Posted February 8th, 2012 by Jay Haddow in Sports

If you missed Super Bowl XLVI then you straight up suck at life. The Patriots and Giants gave us an amazing game with a crazy ending. I rule at life, so I watched the game with a bunch of good friends who brought over rad food and tons of quarters for gambling. Deadly serious wagers were made like “I bet Nicki Minaj looks sluttier than Madonna” and “Gimme 3 to 1 odds that A.T. goes ten whole minutes without dropping something.” One minor drawback: we watched the game on CTV and were exposed to the horrendously repetitive and unimaginative commercials for shitpiece programs like The Voice and Smash over and over. You know, instead of the SUPERAWESOMETRUCKAMERICAFUCKYEAH commercials they got south of the border. ‘Cause CTV hates our eyes and ears. Well, as usual, it’s Uncy Jay to the rescue! Not only will I talk about the game, and the whole NFL season, but I’m ALSO gonna give you guys some commercial breaks and pepper this article with some of the wicked awesome commercials us lowly Canadians missed! Like this one!

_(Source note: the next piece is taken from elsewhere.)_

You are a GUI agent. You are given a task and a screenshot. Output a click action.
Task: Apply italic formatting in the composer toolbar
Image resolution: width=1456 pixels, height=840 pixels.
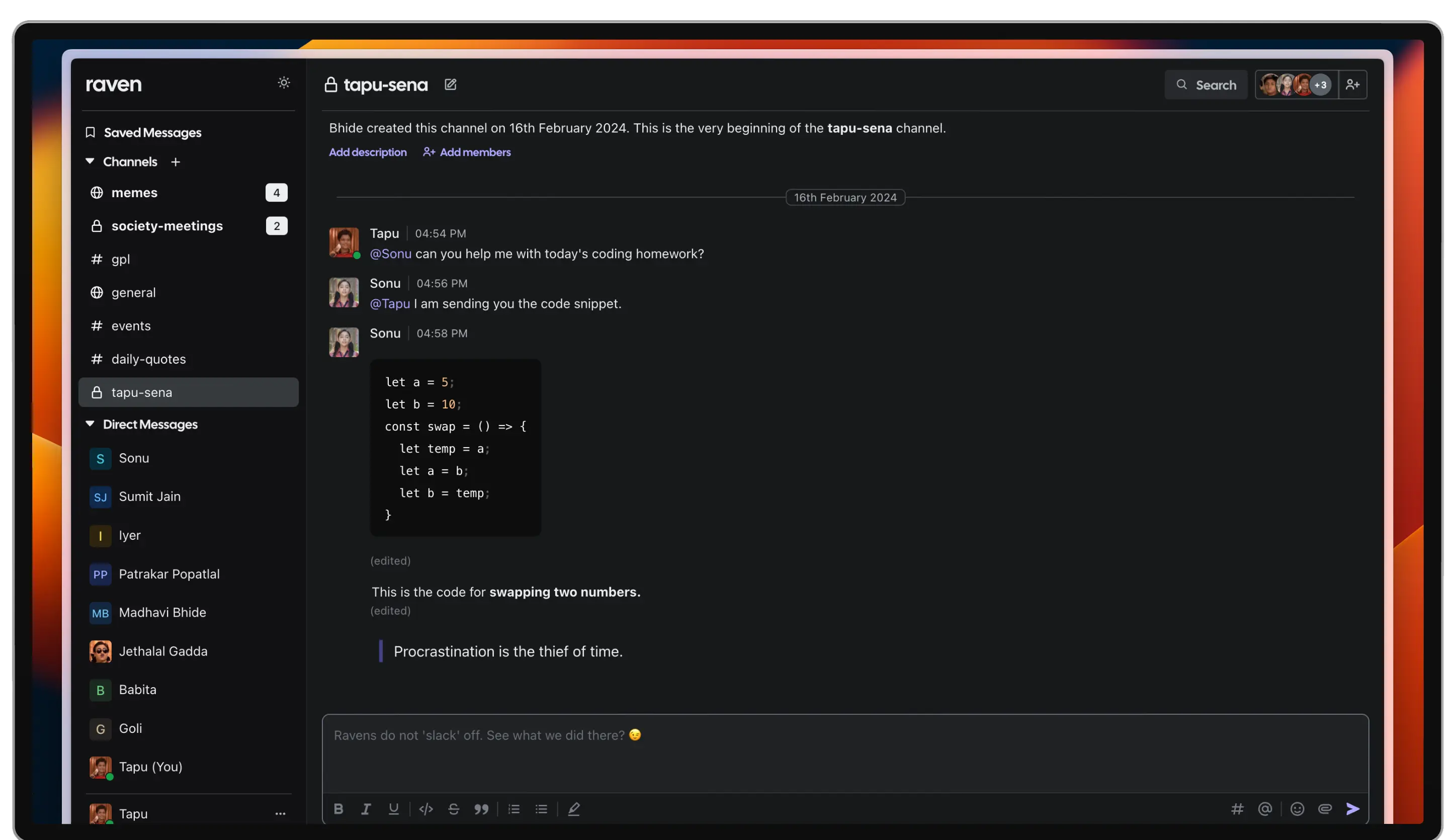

That was kinda cool EH?! But back to the lecture at hand: even though we missed ads like that one, we were still glued to the TV, mute button at the ready for our incredibly shitty commercials. When football moves resumed we were spoiled by a great game that went down to the last play. Let’s start at the beginning though with Eli Manning moving the ball well and spreading it around to a bunch of different receiving targets. On his very first pass attempt, from his own end zone, Tom Brady however, threw the ball to no one and was called for intentional grounding. That’s a safety folks (insert Nelson laugh) and that’s why the score was a whopping 2-0 for a while. At the end of the first quarter, Eli connected with Victor “Salsa” Cruz and the score was 9-0. It looked like the G-Men were in complete control at this point but Brady just had to be Brady and somehow had the Pats up 10-9 at halftime. I guess he started to get flashbacks to Super Bowl XLII when their perfect season was ruined by this very team.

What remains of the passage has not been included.